START Given data

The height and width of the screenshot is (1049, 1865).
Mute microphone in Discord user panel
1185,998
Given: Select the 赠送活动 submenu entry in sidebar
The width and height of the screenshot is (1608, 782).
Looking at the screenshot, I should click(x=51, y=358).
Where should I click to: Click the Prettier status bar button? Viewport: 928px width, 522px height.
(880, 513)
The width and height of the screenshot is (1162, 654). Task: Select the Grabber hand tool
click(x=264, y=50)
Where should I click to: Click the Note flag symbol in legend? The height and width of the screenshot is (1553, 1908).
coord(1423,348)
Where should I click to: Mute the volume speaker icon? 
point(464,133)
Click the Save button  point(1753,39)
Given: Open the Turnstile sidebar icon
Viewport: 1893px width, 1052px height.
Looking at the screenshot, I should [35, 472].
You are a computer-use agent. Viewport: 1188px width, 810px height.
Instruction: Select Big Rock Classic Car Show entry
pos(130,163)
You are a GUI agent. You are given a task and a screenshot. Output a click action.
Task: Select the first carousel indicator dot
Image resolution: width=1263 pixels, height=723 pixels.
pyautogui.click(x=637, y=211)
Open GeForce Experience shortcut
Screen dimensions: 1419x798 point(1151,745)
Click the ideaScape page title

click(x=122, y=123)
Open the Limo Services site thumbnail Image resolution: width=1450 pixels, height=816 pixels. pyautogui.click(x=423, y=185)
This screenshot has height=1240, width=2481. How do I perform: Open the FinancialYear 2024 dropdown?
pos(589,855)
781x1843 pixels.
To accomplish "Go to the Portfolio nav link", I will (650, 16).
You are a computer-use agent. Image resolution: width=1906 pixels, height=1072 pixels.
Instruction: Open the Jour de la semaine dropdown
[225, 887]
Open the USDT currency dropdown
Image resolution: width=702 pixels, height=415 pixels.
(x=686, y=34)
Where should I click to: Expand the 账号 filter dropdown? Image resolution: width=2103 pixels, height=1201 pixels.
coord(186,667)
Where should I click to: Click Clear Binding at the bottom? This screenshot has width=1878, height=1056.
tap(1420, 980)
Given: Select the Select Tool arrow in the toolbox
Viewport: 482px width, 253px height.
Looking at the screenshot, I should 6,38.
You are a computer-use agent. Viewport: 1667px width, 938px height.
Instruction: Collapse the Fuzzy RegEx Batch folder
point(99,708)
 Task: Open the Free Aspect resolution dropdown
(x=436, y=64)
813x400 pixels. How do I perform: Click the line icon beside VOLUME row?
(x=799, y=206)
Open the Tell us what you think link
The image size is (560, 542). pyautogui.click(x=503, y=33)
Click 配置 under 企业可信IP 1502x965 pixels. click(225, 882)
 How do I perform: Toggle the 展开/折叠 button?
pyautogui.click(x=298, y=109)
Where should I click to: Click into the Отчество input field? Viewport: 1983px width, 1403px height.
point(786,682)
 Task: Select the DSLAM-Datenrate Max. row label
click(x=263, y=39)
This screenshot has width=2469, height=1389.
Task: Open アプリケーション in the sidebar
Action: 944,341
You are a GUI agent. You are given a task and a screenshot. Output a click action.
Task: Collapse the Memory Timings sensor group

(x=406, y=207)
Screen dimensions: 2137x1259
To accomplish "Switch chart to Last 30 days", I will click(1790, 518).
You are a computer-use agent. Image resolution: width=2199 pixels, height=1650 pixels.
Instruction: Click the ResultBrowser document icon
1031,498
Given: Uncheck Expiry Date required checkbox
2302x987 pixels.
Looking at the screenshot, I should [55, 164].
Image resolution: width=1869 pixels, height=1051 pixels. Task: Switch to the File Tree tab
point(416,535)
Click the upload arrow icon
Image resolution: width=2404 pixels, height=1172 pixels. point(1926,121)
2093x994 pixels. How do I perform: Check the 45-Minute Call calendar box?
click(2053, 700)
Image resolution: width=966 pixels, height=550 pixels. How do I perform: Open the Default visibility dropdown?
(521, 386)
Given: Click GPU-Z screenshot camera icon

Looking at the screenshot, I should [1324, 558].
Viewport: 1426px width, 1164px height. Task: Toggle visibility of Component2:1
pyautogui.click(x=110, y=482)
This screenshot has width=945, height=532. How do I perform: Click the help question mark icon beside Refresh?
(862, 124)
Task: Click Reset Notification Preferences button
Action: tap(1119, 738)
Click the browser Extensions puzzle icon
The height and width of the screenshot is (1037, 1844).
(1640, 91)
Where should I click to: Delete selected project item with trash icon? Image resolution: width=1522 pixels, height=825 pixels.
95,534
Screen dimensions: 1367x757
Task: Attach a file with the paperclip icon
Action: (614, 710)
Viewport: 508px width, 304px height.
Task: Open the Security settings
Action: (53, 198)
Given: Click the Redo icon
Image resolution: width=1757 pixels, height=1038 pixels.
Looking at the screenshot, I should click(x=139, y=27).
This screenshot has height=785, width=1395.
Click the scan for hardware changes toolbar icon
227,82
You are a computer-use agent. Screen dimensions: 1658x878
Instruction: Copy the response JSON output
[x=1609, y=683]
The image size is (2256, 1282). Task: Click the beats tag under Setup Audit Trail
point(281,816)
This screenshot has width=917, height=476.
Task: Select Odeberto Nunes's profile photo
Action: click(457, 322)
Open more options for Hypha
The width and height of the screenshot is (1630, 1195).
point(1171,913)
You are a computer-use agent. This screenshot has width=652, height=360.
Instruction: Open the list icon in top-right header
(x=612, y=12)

END Given data

Directions for this task:
Copy the entries above exactly. Miss none of them.

Result of the exercise:
The height and width of the screenshot is (1049, 1865).
Mute microphone in Discord user panel
1185,998
Given: Select the 赠送活动 submenu entry in sidebar
The width and height of the screenshot is (1608, 782).
Looking at the screenshot, I should click(x=51, y=358).
Where should I click to: Click the Prettier status bar button? Viewport: 928px width, 522px height.
(880, 513)
The width and height of the screenshot is (1162, 654). Task: Select the Grabber hand tool
click(x=264, y=50)
Where should I click to: Click the Note flag symbol in legend? The height and width of the screenshot is (1553, 1908).
coord(1423,348)
Where should I click to: Mute the volume speaker icon? 
point(464,133)
Click the Save button  point(1753,39)
Given: Open the Turnstile sidebar icon
Viewport: 1893px width, 1052px height.
Looking at the screenshot, I should [35, 472].
You are a computer-use agent. Viewport: 1188px width, 810px height.
Instruction: Select Big Rock Classic Car Show entry
pos(130,163)
You are a GUI agent. You are given a task and a screenshot. Output a click action.
Task: Select the first carousel indicator dot
Image resolution: width=1263 pixels, height=723 pixels.
pyautogui.click(x=637, y=211)
Open GeForce Experience shortcut
Screen dimensions: 1419x798 point(1151,745)
Click the ideaScape page title

click(x=122, y=123)
Open the Limo Services site thumbnail Image resolution: width=1450 pixels, height=816 pixels. pyautogui.click(x=423, y=185)
This screenshot has height=1240, width=2481. How do I perform: Open the FinancialYear 2024 dropdown?
pos(589,855)
781x1843 pixels.
To accomplish "Go to the Portfolio nav link", I will (650, 16).
You are a computer-use agent. Image resolution: width=1906 pixels, height=1072 pixels.
Instruction: Open the Jour de la semaine dropdown
[225, 887]
Open the USDT currency dropdown
Image resolution: width=702 pixels, height=415 pixels.
(x=686, y=34)
Where should I click to: Expand the 账号 filter dropdown? Image resolution: width=2103 pixels, height=1201 pixels.
coord(186,667)
Where should I click to: Click Clear Binding at the bottom? This screenshot has width=1878, height=1056.
tap(1420, 980)
Given: Select the Select Tool arrow in the toolbox
Viewport: 482px width, 253px height.
Looking at the screenshot, I should 6,38.
You are a computer-use agent. Viewport: 1667px width, 938px height.
Instruction: Collapse the Fuzzy RegEx Batch folder
point(99,708)
 Task: Open the Free Aspect resolution dropdown
(x=436, y=64)
813x400 pixels. How do I perform: Click the line icon beside VOLUME row?
(x=799, y=206)
Open the Tell us what you think link
The image size is (560, 542). pyautogui.click(x=503, y=33)
Click 配置 under 企业可信IP 1502x965 pixels. click(225, 882)
 How do I perform: Toggle the 展开/折叠 button?
pyautogui.click(x=298, y=109)
Where should I click to: Click into the Отчество input field? Viewport: 1983px width, 1403px height.
point(786,682)
 Task: Select the DSLAM-Datenrate Max. row label
click(x=263, y=39)
This screenshot has width=2469, height=1389.
Task: Open アプリケーション in the sidebar
Action: 944,341
You are a GUI agent. You are given a task and a screenshot. Output a click action.
Task: Collapse the Memory Timings sensor group

(x=406, y=207)
Screen dimensions: 2137x1259
To accomplish "Switch chart to Last 30 days", I will click(1790, 518).
You are a computer-use agent. Image resolution: width=2199 pixels, height=1650 pixels.
Instruction: Click the ResultBrowser document icon
1031,498
Given: Uncheck Expiry Date required checkbox
2302x987 pixels.
Looking at the screenshot, I should [55, 164].
Image resolution: width=1869 pixels, height=1051 pixels. Task: Switch to the File Tree tab
point(416,535)
Click the upload arrow icon
Image resolution: width=2404 pixels, height=1172 pixels. point(1926,121)
2093x994 pixels. How do I perform: Check the 45-Minute Call calendar box?
click(2053, 700)
Image resolution: width=966 pixels, height=550 pixels. How do I perform: Open the Default visibility dropdown?
(521, 386)
Given: Click GPU-Z screenshot camera icon

Looking at the screenshot, I should [1324, 558].
Viewport: 1426px width, 1164px height. Task: Toggle visibility of Component2:1
pyautogui.click(x=110, y=482)
This screenshot has width=945, height=532. How do I perform: Click the help question mark icon beside Refresh?
(862, 124)
Task: Click Reset Notification Preferences button
Action: tap(1119, 738)
Click the browser Extensions puzzle icon
The height and width of the screenshot is (1037, 1844).
(1640, 91)
Where should I click to: Delete selected project item with trash icon? Image resolution: width=1522 pixels, height=825 pixels.
95,534
Screen dimensions: 1367x757
Task: Attach a file with the paperclip icon
Action: (614, 710)
Viewport: 508px width, 304px height.
Task: Open the Security settings
Action: (53, 198)
Given: Click the Redo icon
Image resolution: width=1757 pixels, height=1038 pixels.
Looking at the screenshot, I should click(x=139, y=27).
This screenshot has height=785, width=1395.
Click the scan for hardware changes toolbar icon
227,82
You are a computer-use agent. Screen dimensions: 1658x878
Instruction: Copy the response JSON output
[x=1609, y=683]
The image size is (2256, 1282). Task: Click the beats tag under Setup Audit Trail
point(281,816)
This screenshot has width=917, height=476.
Task: Select Odeberto Nunes's profile photo
Action: click(457, 322)
Open more options for Hypha
The width and height of the screenshot is (1630, 1195).
point(1171,913)
You are a computer-use agent. This screenshot has width=652, height=360.
Instruction: Open the list icon in top-right header
(x=612, y=12)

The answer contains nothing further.